[Pixel coordinate grounding data]
───

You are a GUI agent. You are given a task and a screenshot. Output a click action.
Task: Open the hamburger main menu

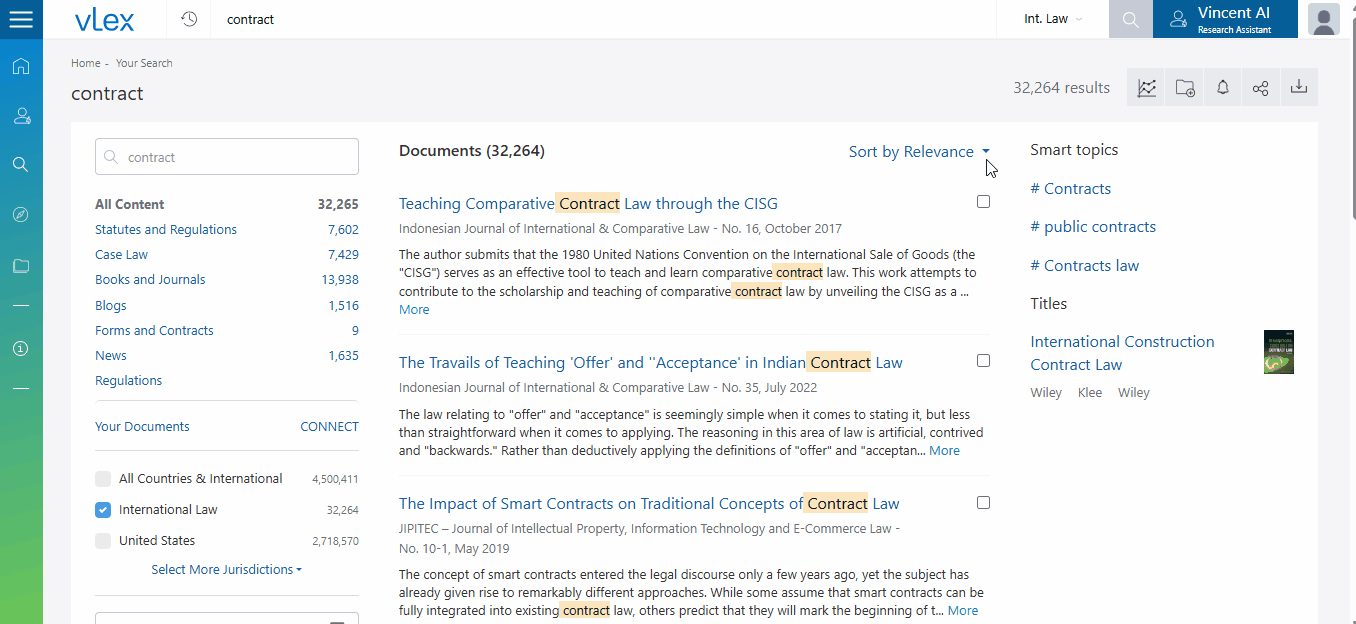21,19
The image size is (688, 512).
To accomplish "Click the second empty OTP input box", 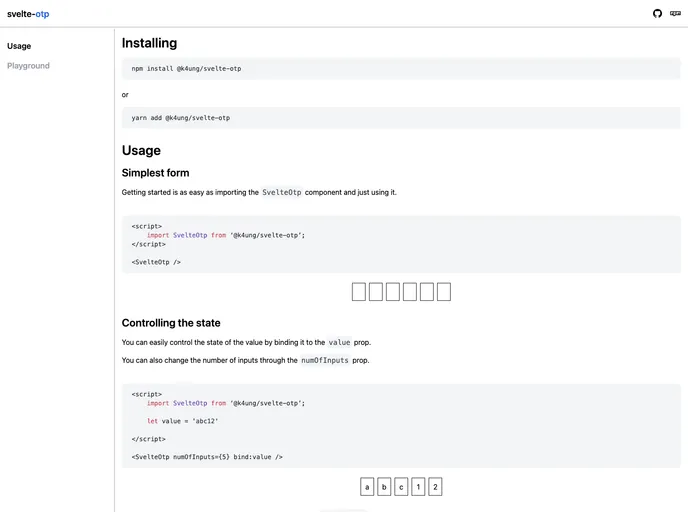I will (x=376, y=292).
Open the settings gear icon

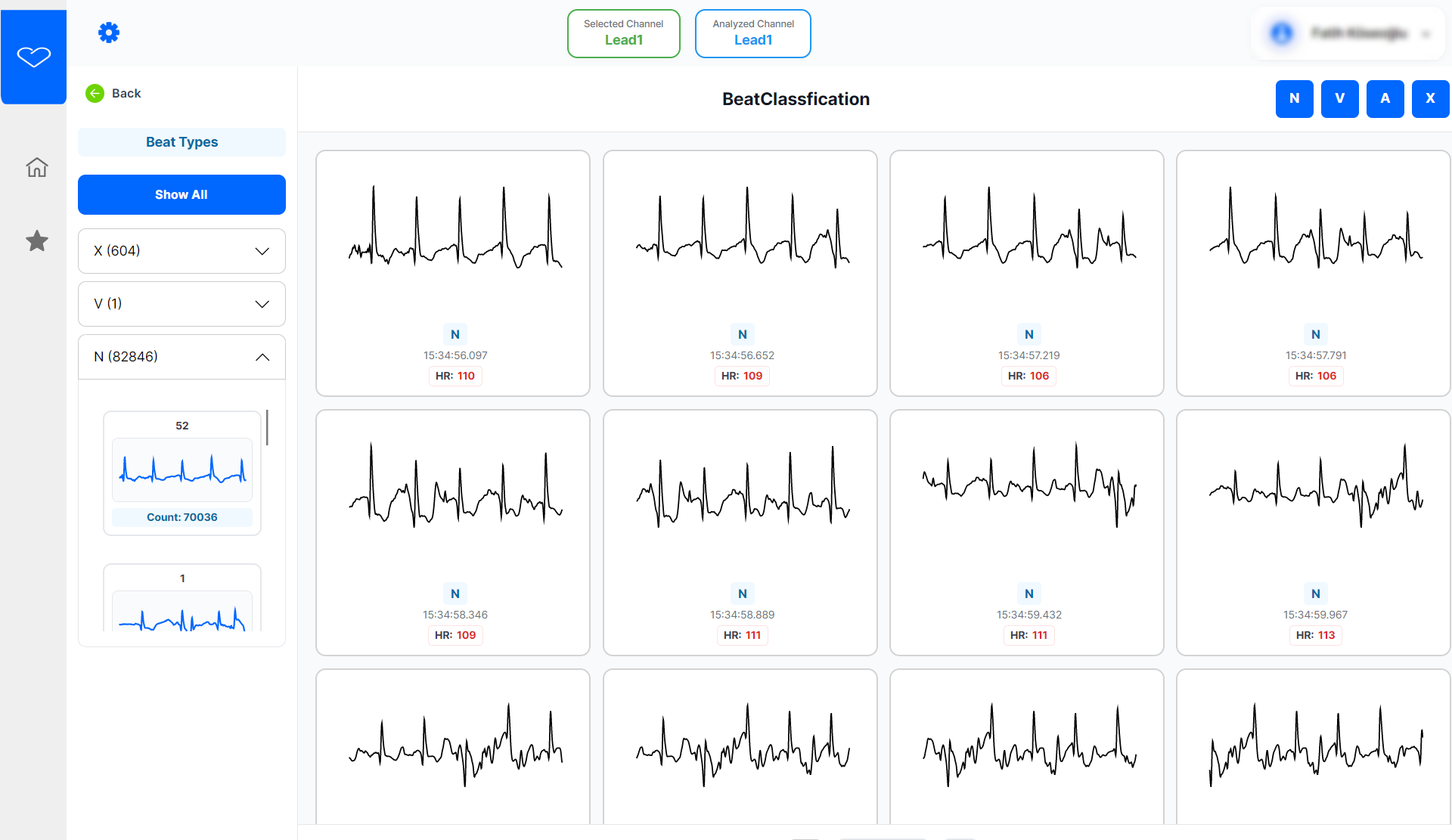coord(109,33)
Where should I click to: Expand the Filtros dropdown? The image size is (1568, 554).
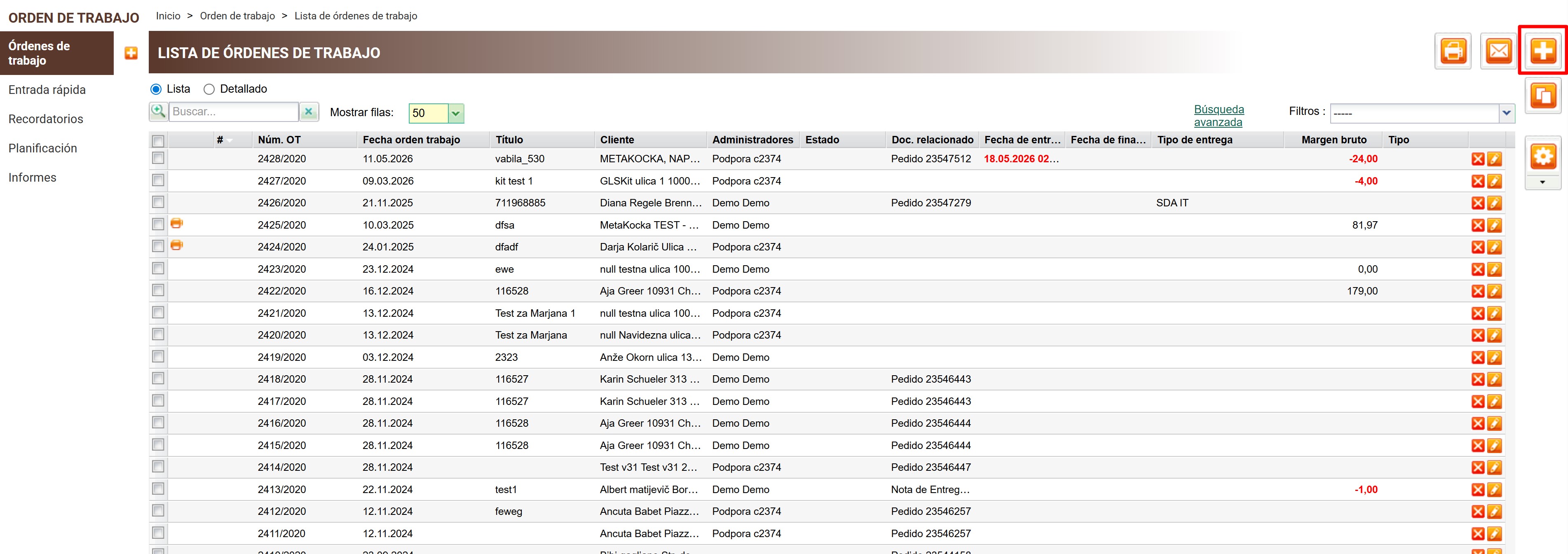1506,113
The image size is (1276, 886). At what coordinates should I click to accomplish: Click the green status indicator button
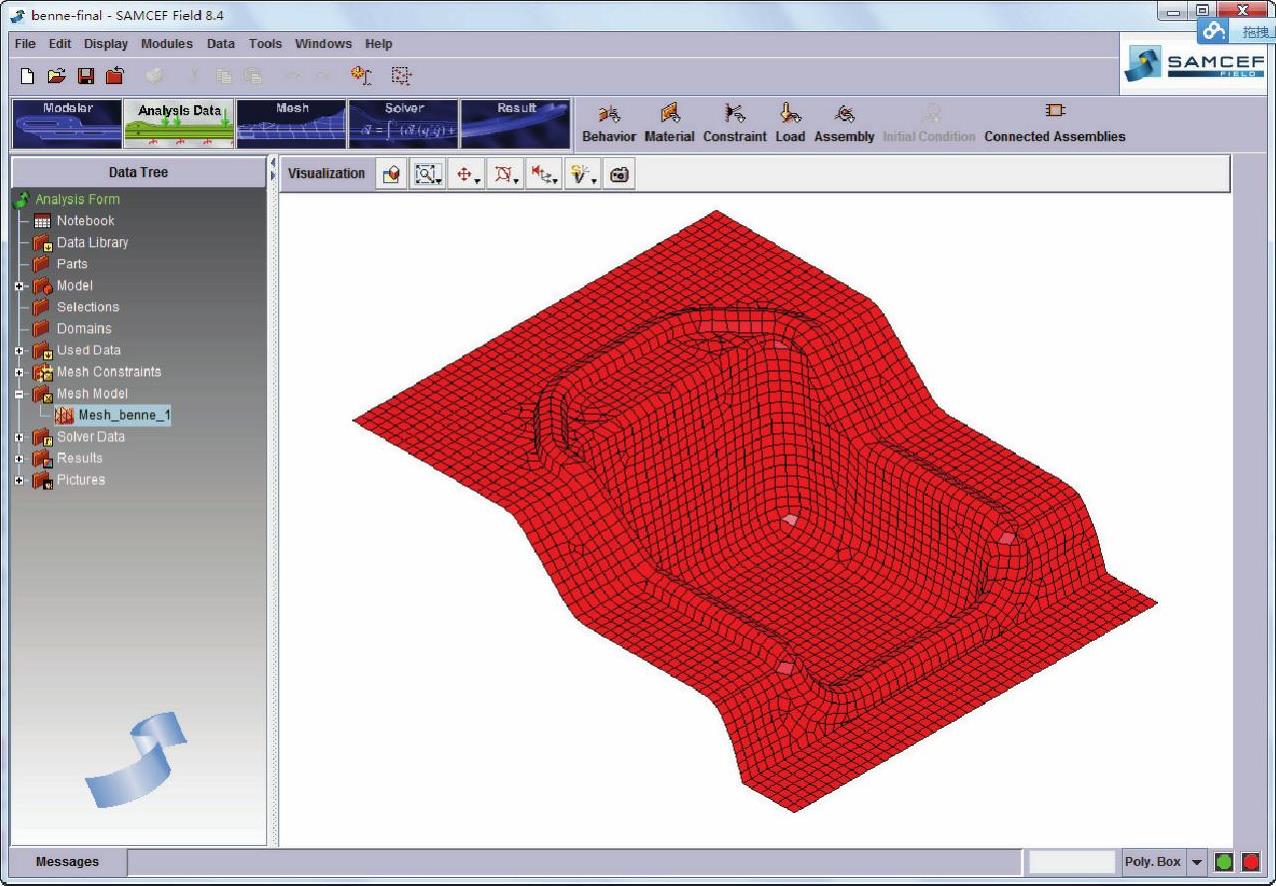pos(1223,862)
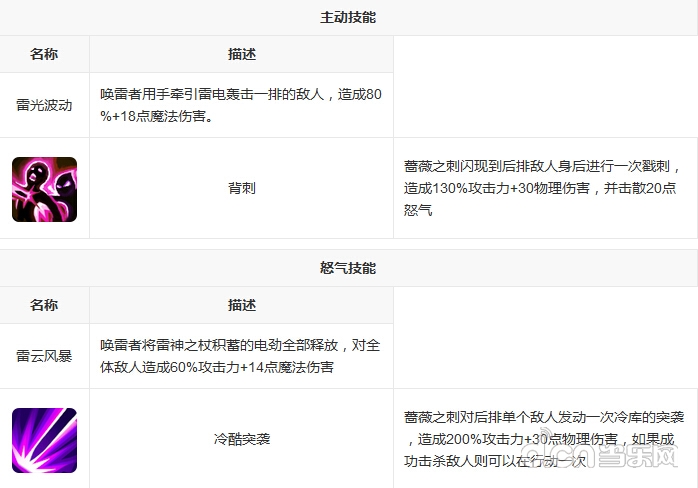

───

▶ [WHAT NEEDS TO BE DONE] Reproduce exactly and only the lines from the one with "The image size is (1276, 886)." through the final line of the records above, inclusive. Pictures must be left out.

▶ [EXERCISE SOLUTION]
The image size is (1276, 886). At what coordinates should I click to accomplish: Click the green status indicator button
pos(1223,862)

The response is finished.